Here’s one measure of how much the issue of toxic contaminants’ effects on health and development — especially in children – has gained traction: A continuing education program aimed mostly at psychotherapists is devoting a day-long course to the subject this weekend in Boston.
It’s titled “Toxic Environmental Threats to Children’s Development: What We Know and What We Can Do.” The Saturday program will include presentations by several nationally prominent experts in environmental medicine, not exactly standard fare for psychiatrists and psychologists.
But increasingly it should be, says Dean Abby, director of continuing education at the Massachusetts School of Professional Psychology, who helped organize the course. In an interview with Environmental Working Group, he noted that science has advanced in ways that now make it possible to study the often-subtle effects of chemical and other exposures on our bodies and on children’s vulnerable bodies. It’s important to make connections between those exposures and the behavioral and emotional problems that get treated by mental health professionals, he says:
It’s the same thrust that has come in the last 25 years in developing a scientific understanding of the mind-body connection. It just made sense to try to push the envelope a little bit, since developmental issues concern us. We train school psychologists particularly, who work in an environment where they see all kinds of developmental threats and problems whose source is hard to pin down.

▶ **ACTION ITEM**
Write the next part of the article above about the Boston course on toxic threats to children's development, picking up after its last sentence. The listing comes from a separate source with no connection to this article.

▶ **ENTRIES PROVIDED**
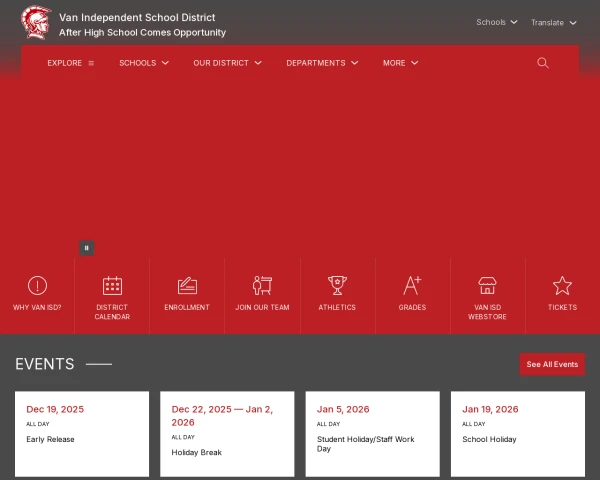Open the District Calendar icon
The width and height of the screenshot is (600, 480).
click(x=112, y=286)
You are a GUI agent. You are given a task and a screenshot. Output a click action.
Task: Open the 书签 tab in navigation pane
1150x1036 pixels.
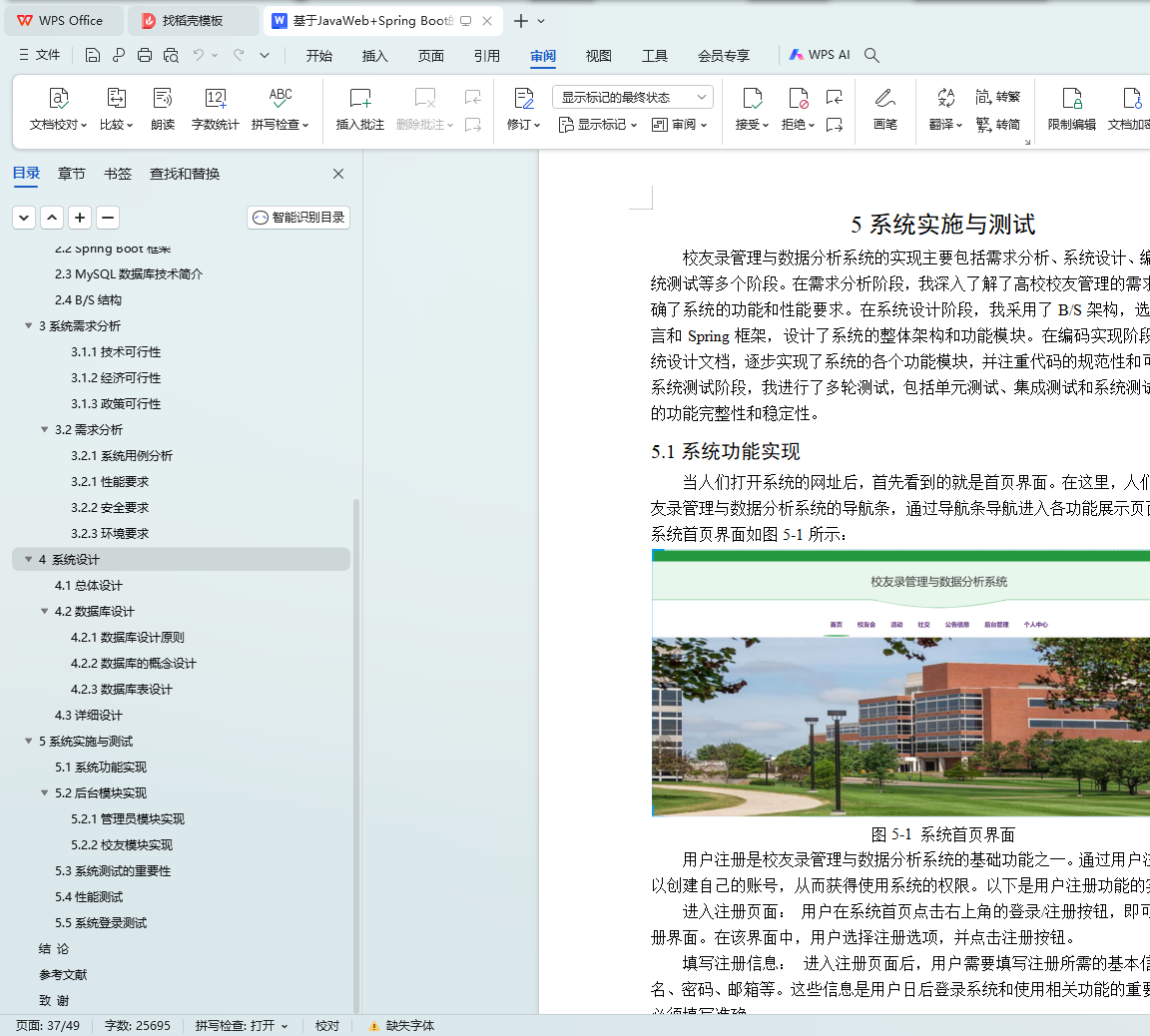tap(117, 174)
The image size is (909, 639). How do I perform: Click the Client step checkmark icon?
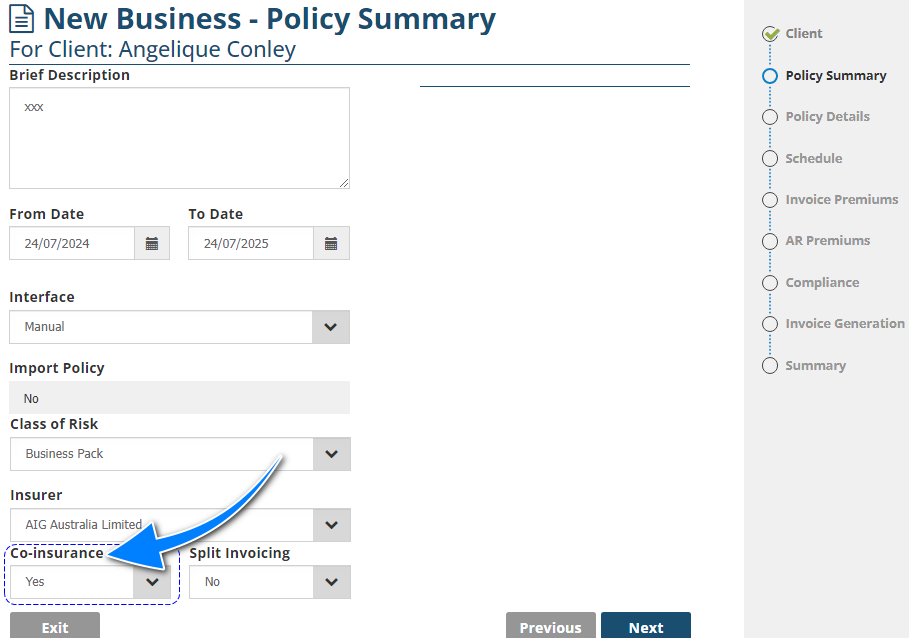click(770, 34)
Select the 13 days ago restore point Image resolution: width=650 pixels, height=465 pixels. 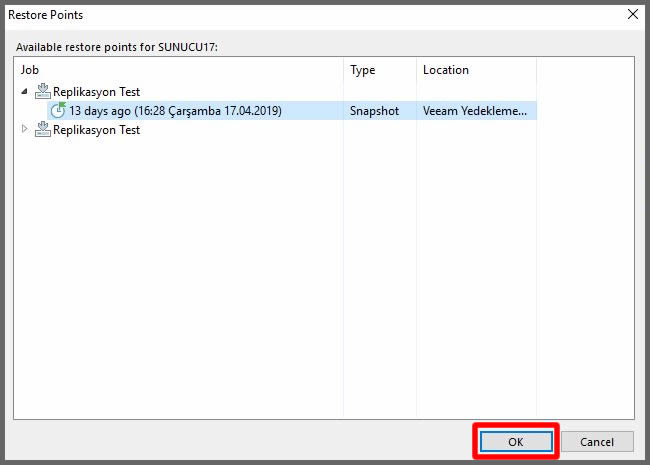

▶ **TASK RESPONSE**
The course is co-sponsored by the Boston Institute for the Development of Infants and Parents (BIDIP) and the Massachusetts Psychiatric Society. It is open to the public for a fee about half of what professionals, who can earn credit toward continuing education requirements, must pay. Among those who have registered in advance are parents and day care professionals. Said Abby:
Anybody today who’s not looking at this stuff with a bigger and broader perspective is missing something critically important. It’s designed to force people who have concerns about these questions to codify their thinking.
The invited speakers are pediatrician Philip Landrigan, M.D. of New York’s Mount Sinai School of Medicine; toxicologist Bernard Weiss, Ph.D. of the University of Rochester School of Medicine and Dentistry; neurologist David Bellinger of Boston’s Children’s Hospital; Megan Sandel, M.D. National Medical Director of the National Center for Medical-Legal Partnership in Boston; and Barbara Brenner, executive director of San Francisco-based Breast Cancer Action.
EWG, a leader in documenting the effects of toxics such as bisphenol-A — and in the fight to reform the federal government’s regulation of chemicals — wishes it could be there.